The expected response is the entire set of entries, copied exactly.

Collected data:
***

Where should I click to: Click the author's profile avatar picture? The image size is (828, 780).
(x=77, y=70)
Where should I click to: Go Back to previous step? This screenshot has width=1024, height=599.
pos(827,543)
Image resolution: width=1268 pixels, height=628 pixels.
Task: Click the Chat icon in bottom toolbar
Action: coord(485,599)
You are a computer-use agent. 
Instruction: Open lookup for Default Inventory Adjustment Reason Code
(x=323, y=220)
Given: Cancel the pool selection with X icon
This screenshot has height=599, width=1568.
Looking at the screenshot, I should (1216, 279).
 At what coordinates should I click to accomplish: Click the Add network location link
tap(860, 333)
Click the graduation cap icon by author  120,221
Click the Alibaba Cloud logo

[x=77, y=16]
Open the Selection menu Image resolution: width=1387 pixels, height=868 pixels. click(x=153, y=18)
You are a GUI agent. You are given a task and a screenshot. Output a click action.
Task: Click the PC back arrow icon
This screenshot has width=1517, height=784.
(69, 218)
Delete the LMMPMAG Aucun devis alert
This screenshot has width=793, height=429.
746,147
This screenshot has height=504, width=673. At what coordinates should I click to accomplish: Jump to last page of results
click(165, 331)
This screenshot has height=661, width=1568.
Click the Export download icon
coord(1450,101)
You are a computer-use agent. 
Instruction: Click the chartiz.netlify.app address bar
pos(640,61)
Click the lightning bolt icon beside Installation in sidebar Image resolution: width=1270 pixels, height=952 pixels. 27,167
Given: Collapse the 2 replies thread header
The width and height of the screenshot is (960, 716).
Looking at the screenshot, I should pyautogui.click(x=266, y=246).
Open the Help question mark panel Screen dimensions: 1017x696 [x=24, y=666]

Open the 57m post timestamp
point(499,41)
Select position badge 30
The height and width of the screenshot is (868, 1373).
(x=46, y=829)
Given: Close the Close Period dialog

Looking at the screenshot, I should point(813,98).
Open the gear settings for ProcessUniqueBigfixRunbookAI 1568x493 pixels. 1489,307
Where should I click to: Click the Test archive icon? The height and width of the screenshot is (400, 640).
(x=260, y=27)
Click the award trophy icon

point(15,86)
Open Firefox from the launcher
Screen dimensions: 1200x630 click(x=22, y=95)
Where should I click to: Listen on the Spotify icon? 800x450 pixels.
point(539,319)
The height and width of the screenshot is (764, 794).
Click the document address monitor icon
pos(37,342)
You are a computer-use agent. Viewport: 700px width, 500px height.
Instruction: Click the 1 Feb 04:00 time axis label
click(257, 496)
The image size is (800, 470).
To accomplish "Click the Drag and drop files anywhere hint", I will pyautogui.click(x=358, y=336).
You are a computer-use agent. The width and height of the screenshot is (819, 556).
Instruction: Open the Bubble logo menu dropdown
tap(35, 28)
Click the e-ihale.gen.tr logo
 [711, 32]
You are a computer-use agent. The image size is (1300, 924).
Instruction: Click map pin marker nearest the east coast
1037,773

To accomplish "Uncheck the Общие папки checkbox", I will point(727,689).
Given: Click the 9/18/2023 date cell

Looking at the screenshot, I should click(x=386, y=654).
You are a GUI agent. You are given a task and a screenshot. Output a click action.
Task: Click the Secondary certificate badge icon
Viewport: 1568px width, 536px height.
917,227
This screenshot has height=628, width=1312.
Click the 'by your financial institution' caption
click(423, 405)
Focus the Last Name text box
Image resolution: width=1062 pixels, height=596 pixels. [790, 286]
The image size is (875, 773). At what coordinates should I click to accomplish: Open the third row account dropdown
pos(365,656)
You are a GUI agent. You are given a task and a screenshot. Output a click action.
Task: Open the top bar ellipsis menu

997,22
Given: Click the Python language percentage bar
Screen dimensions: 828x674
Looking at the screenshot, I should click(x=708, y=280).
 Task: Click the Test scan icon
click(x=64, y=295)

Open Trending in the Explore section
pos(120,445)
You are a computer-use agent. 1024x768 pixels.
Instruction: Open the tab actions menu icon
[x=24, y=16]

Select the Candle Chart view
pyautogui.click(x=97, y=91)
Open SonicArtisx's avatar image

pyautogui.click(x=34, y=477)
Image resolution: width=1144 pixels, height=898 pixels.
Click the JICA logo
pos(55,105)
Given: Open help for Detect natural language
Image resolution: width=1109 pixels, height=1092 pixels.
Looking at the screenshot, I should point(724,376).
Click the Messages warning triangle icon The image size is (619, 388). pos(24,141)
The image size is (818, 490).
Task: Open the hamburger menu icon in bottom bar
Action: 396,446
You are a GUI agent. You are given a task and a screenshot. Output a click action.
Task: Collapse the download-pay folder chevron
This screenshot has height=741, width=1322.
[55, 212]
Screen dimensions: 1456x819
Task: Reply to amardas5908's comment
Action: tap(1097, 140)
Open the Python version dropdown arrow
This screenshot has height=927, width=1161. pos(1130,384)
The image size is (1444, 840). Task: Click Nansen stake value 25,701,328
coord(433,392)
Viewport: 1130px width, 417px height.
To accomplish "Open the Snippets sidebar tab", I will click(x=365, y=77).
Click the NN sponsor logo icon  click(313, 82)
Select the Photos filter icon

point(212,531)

***

*ANSWER TO THIS TASK*.
Where should I click to: Click the author's profile avatar picture? The image size is (828, 780).
(x=77, y=70)
Where should I click to: Go Back to previous step? This screenshot has width=1024, height=599.
pos(827,543)
Image resolution: width=1268 pixels, height=628 pixels.
Task: Click the Chat icon in bottom toolbar
Action: coord(485,599)
You are a computer-use agent. 
Instruction: Open lookup for Default Inventory Adjustment Reason Code
(x=323, y=220)
Given: Cancel the pool selection with X icon
This screenshot has height=599, width=1568.
Looking at the screenshot, I should (1216, 279).
 At what coordinates should I click to accomplish: Click the Add network location link
tap(860, 333)
Click the graduation cap icon by author  120,221
Click the Alibaba Cloud logo

[x=77, y=16]
Open the Selection menu Image resolution: width=1387 pixels, height=868 pixels. click(x=153, y=18)
You are a GUI agent. You are given a task and a screenshot. Output a click action.
Task: Click the PC back arrow icon
This screenshot has width=1517, height=784.
(69, 218)
Delete the LMMPMAG Aucun devis alert
This screenshot has width=793, height=429.
746,147
This screenshot has height=504, width=673. At what coordinates should I click to accomplish: Jump to last page of results
click(165, 331)
This screenshot has height=661, width=1568.
Click the Export download icon
coord(1450,101)
You are a computer-use agent. 
Instruction: Click the chartiz.netlify.app address bar
pos(640,61)
Click the lightning bolt icon beside Installation in sidebar Image resolution: width=1270 pixels, height=952 pixels. 27,167
Given: Collapse the 2 replies thread header
The width and height of the screenshot is (960, 716).
Looking at the screenshot, I should pyautogui.click(x=266, y=246).
Open the Help question mark panel Screen dimensions: 1017x696 [x=24, y=666]

Open the 57m post timestamp
point(499,41)
Select position badge 30
The height and width of the screenshot is (868, 1373).
(x=46, y=829)
Given: Close the Close Period dialog

Looking at the screenshot, I should point(813,98).
Open the gear settings for ProcessUniqueBigfixRunbookAI 1568x493 pixels. 1489,307
Where should I click to: Click the Test archive icon? The height and width of the screenshot is (400, 640).
(x=260, y=27)
Click the award trophy icon

point(15,86)
Open Firefox from the launcher
Screen dimensions: 1200x630 click(x=22, y=95)
Where should I click to: Listen on the Spotify icon? 800x450 pixels.
point(539,319)
The height and width of the screenshot is (764, 794).
Click the document address monitor icon
pos(37,342)
You are a computer-use agent. Viewport: 700px width, 500px height.
Instruction: Click the 1 Feb 04:00 time axis label
click(257, 496)
The image size is (800, 470).
To accomplish "Click the Drag and drop files anywhere hint", I will pyautogui.click(x=358, y=336).
You are a computer-use agent. The width and height of the screenshot is (819, 556).
Instruction: Open the Bubble logo menu dropdown
tap(35, 28)
Click the e-ihale.gen.tr logo
 [711, 32]
You are a computer-use agent. The image size is (1300, 924).
Instruction: Click map pin marker nearest the east coast
1037,773

To accomplish "Uncheck the Общие папки checkbox", I will point(727,689).
Given: Click the 9/18/2023 date cell

Looking at the screenshot, I should click(x=386, y=654).
You are a GUI agent. You are given a task and a screenshot. Output a click action.
Task: Click the Secondary certificate badge icon
Viewport: 1568px width, 536px height.
917,227
This screenshot has height=628, width=1312.
Click the 'by your financial institution' caption
click(423, 405)
Focus the Last Name text box
Image resolution: width=1062 pixels, height=596 pixels. [790, 286]
The image size is (875, 773). At what coordinates should I click to accomplish: Open the third row account dropdown
pos(365,656)
You are a GUI agent. You are given a task and a screenshot. Output a click action.
Task: Open the top bar ellipsis menu

997,22
Given: Click the Python language percentage bar
Screen dimensions: 828x674
Looking at the screenshot, I should click(x=708, y=280).
 Task: Click the Test scan icon
click(x=64, y=295)

Open Trending in the Explore section
pos(120,445)
You are a computer-use agent. 1024x768 pixels.
Instruction: Open the tab actions menu icon
[x=24, y=16]

Select the Candle Chart view
pyautogui.click(x=97, y=91)
Open SonicArtisx's avatar image

pyautogui.click(x=34, y=477)
Image resolution: width=1144 pixels, height=898 pixels.
Click the JICA logo
pos(55,105)
Given: Open help for Detect natural language
Image resolution: width=1109 pixels, height=1092 pixels.
Looking at the screenshot, I should point(724,376).
Click the Messages warning triangle icon The image size is (619, 388). pos(24,141)
The image size is (818, 490).
Task: Open the hamburger menu icon in bottom bar
Action: 396,446
You are a GUI agent. You are given a task and a screenshot. Output a click action.
Task: Collapse the download-pay folder chevron
This screenshot has height=741, width=1322.
[55, 212]
Screen dimensions: 1456x819
Task: Reply to amardas5908's comment
Action: tap(1097, 140)
Open the Python version dropdown arrow
This screenshot has height=927, width=1161. pos(1130,384)
The image size is (1444, 840). Task: Click Nansen stake value 25,701,328
coord(433,392)
Viewport: 1130px width, 417px height.
To accomplish "Open the Snippets sidebar tab", I will click(x=365, y=77).
Click the NN sponsor logo icon  click(313, 82)
Select the Photos filter icon

point(212,531)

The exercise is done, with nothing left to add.